The anti-Putin Russia that never was

Ukraine failed to achieve the operation’s stated objectives of drawing Russian forces from other fronts and gaining negotiation leverage. With limited military resources, Ukraine could only execute the initial phase of what resembled “the deep operations doctrine” developed by Soviet theorists in the 1930s without the capacity for follow-through.

The Russian General Staff responded deliberately, recognizing Ukraine’s limitations. Rather than weakening other front sections, they methodically assembled blocking forces from internal military districts before building offensive capabilities. The failure to secure the village of Korenevo proved particularly costly, enabling Russia to strike the Ukrainian left flank and eventually compromise the operation.

This tactical setback highlighted broader issues at the strategic level. Ukraine’s political leadership never articulated a coherent strategic vision for the incursion. This communication vacuum created an impression of reactive tactics rather than deliberate strategy, suggesting an impromptu attempt to seize the initiative on a limited front section.

Perhaps most significantly, Ukraine squandered the opportunity to establish an alternative political presence on captured Russian territory.

The Russian Volunteer Corps and Chechen volunteer units—natural allies for such an initiative—were marginalized instead of centered in the operation. 

Despite Russian opposition figures and volunteer formations expressing readiness to support this approach, Ukrainian intelligence never launched the complementary political operation needed to establish anti-Putin administrative structures on the territory liberated from his regime.

Instead of Ukraine capitalizing on this opportunity, Russia leveraged the situation to its advantage, notably by introducing North Korean military units to the war—a significant escalation that further complicated Ukraine’s strategic position.

Intelligence gaps left Ukraine unprepared for Russia’s response

The Kursk operation revealed critical shortcomings in Ukrainian intelligence capabilities at the strategic level. Effective intelligence must provide leadership with reliable information on enemy plans and intentions, enabling informed decision-making through rigorous analysis of available data.

Ukrainian intelligence agencies’ failure to anticipate the Russian-North Korean offensive in late February and early March 2025 exemplifies this weakness.

Their focus on tactical “deep strikes” into Russian territory appears to have diverted resources from essential strategic intelligence, compromising Ukraine’s ability to conduct meaningful analysis of evolving threats.

Ukraine’s strategic planning should have incorporated the offensive potential of Russian forces in Kursk, their likely pace of advance, and the broader geopolitical context, including US political transitions and President Trump’s stance on resolving the war.

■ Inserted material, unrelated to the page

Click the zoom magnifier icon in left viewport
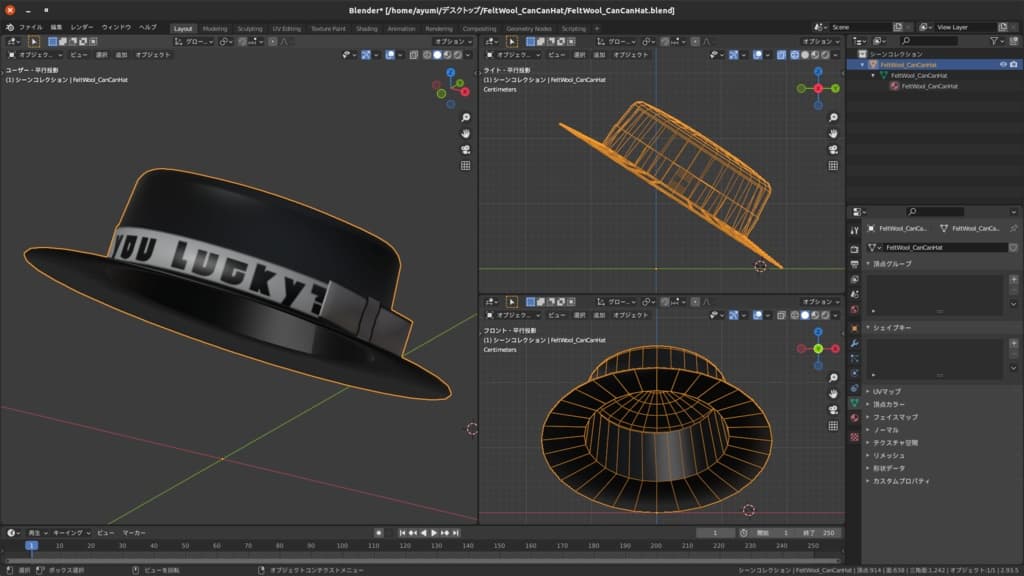click(466, 118)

A strategic opportunity was missed to preemptively withdraw from Kursk—adopting Russia’s own “gesture of goodwill” tactic—which would have undermined Russia’s negotiating position following any subsequent aggression.

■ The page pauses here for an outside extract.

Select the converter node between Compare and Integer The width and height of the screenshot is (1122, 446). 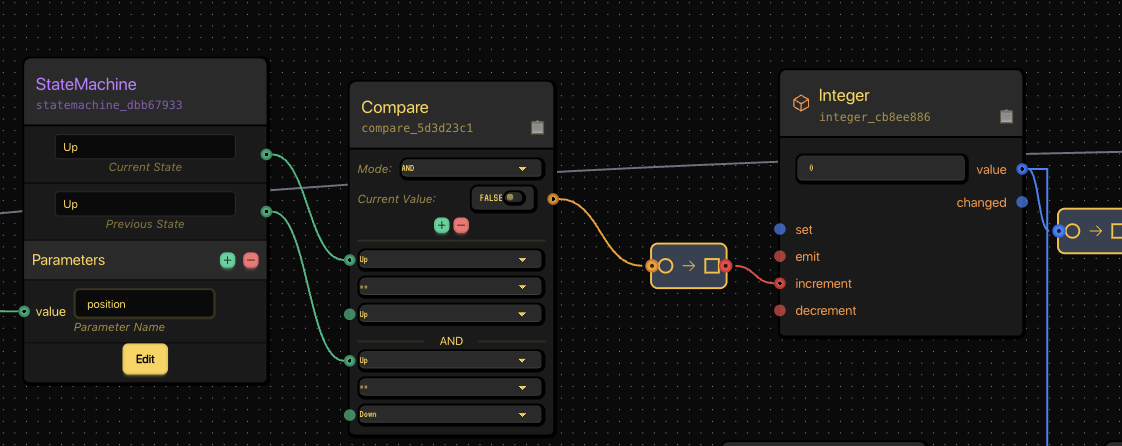[690, 266]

Instead, Ukraine squandered time and initiative in an area where it had maintained a proactive posture for six months. Nevertheless, the operation did yield meaningful results: Russia’s military reputation suffered significantly, and Ukrainian forces experienced a notable morale boost during the operation’s initial phase. Ukrainian forces demonstrated their combat effectiveness against Russia precisely when allies questioned Ukraine’s military sustainability, and continued support remained uncertain. The Kursk operation consequently became a pivotal moment allowing Ukrainian diplomacy to continue advocating effectively on the international stage.

Ultimately, the Kursk operation stands as both a tactical achievement and a strategic lesson—highlighting the consequences of missed opportunities, inadequate forecasting, and the need for Ukrainian political leadership to respond with greater flexibility to military successes. 

Oleksandr Saienko is a Ukrainian defense expert, former military attaché to France (2011-2012), Colonel, Brigade Commander (2022-2023).

Editor’s note. The opinions expressed in our Opinion section belong to their authors. Euromaidan Press’ editorial team may or may not share them.